Concentrix has made a play in this regard before – in the form of UX/ CX design firm Tigerspike – which has remained primarily siloed within CNX and focused on mobile app design and other tactical digital projects and has struggled to scale and develop as a major CNX offering. Concentrix with PK is now making the big bet that design engineering is just what its clients need to bridge the gaps within their customer lifecycles.
Traditionally, engineering design is associated with physical products and is not only crucial for product development but also from the aesthetics point of view. Increasingly, we observe that experience management is becoming a critical differentiator in addition to the standard product features. For example, much focus was on the exterior part and the performance indicators (like fuel efficiency) in automotive. With the advent of new concepts like infotainment, customers are looking for advanced connected car features. Though this trend more commonplace in the B2C world, the B2B world is also picking up space as UI/UX design can enhance the ease of use for the audience who are not so tech-savvy and less familiar with the product features.

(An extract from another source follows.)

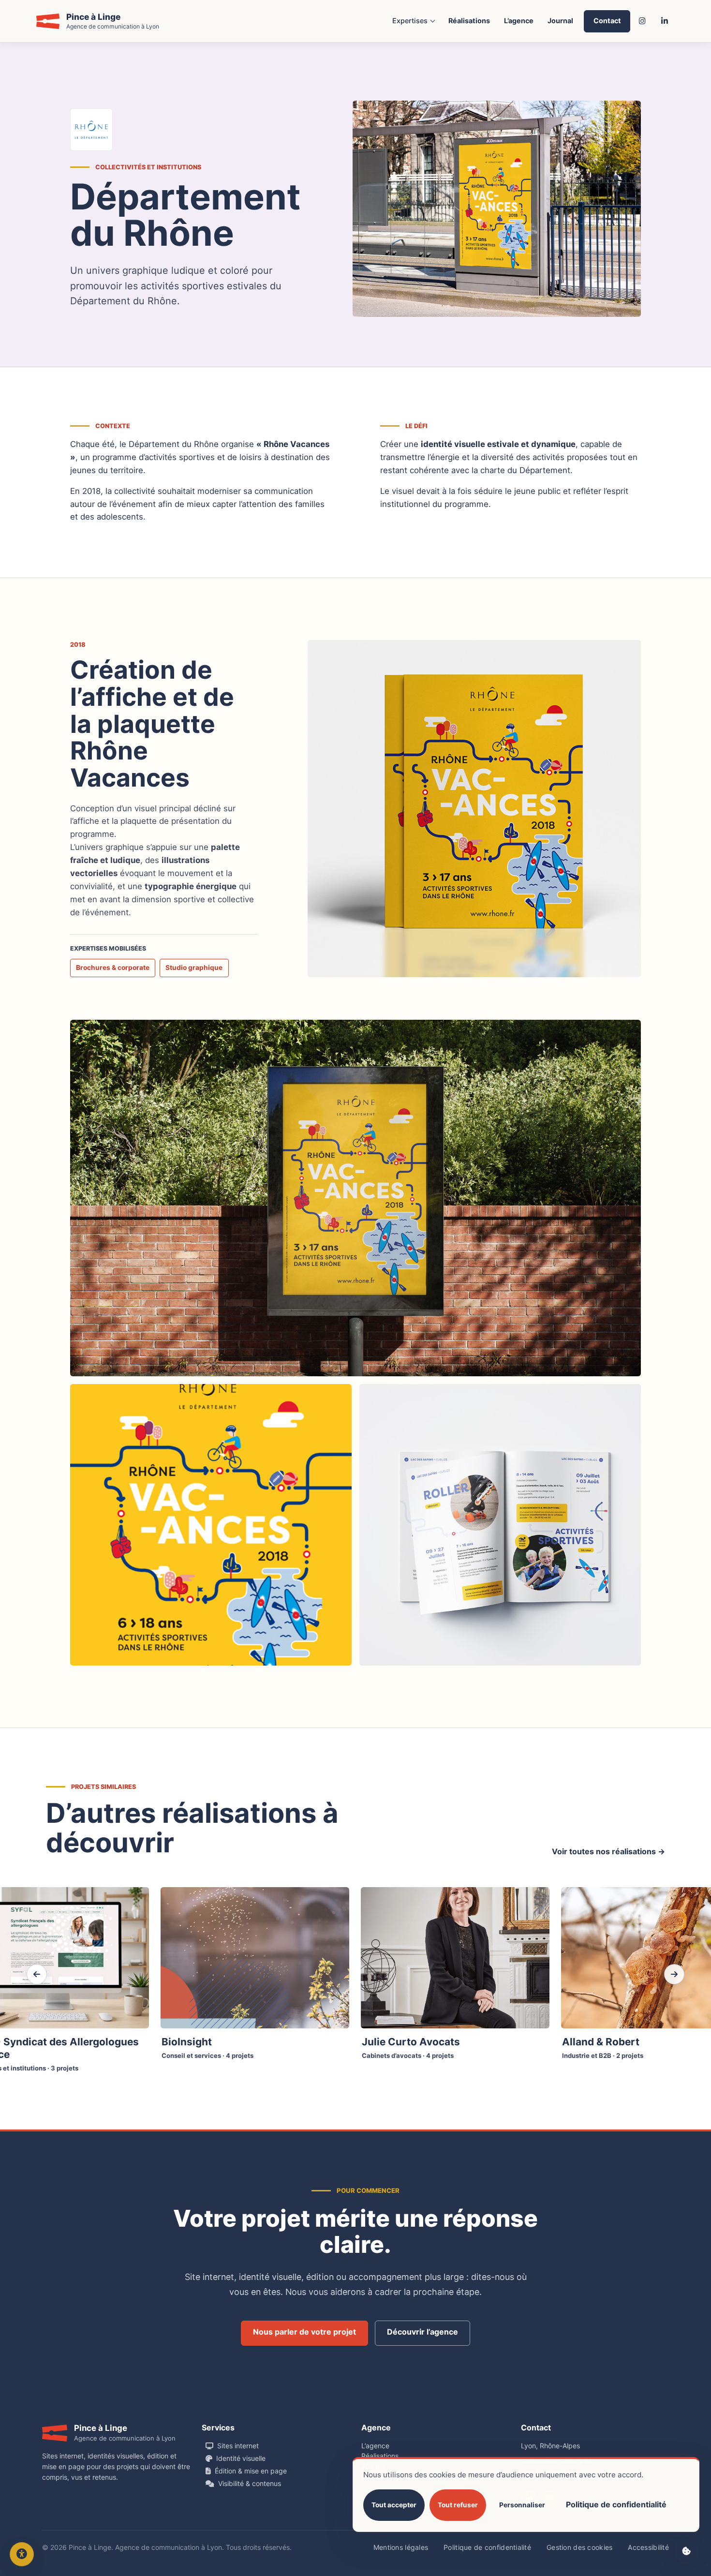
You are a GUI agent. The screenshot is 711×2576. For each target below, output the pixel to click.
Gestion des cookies (579, 2547)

Enterprises are re-designing and rewiring their experiences to meet a tremendous shift in customer expectations. PK’s capabilities have the potential to bring CNX into a new realm of services, where physical + digital CX are designed in tandem. PK’s experience with drive through experience design with Starbucks for example, puts the firm in competition with the food services gurus at Cognizant. This has the potential to open many new doors for CNX- if it can retain PK talent and convince clients it has what it takes to do this work.
For CNX, if the firm wants to increase these additional PK revenues in the mid-long term it needs to train its existing client managers to understand how to sell design capabilities and develop new relationships beyond customer service leaders. This means the firm really needs to understand how to target decision-makers right across their clients’ customer life-cycle – and far beyond their comfort zone of the call center. PK clients need to see the value of PK being part of a much larger entity and be convinced that CNX will invest in the value of their existing services. Moreover, CNX must invest much more aggressively in its own branding and marketing as it seeks to change the perception of the firm as a traditional call center provider. There is a lot of work to do to make this acquisition a long-term success.
CNX clients might finally have the chance to connect the digital dots across the customer lifecycle – but need to break down their own siloes to take full advantage. Concentrix’ traditional clients will not be phased by its newfound capabilities when companies are not set up to see the customer lifecycle end to end – and contact center decision makers are not incentivized to care about experiences beyond their remit. It is due to these very siloes that customer experiences largely remain disjointed, inefficient and not loyalty generating.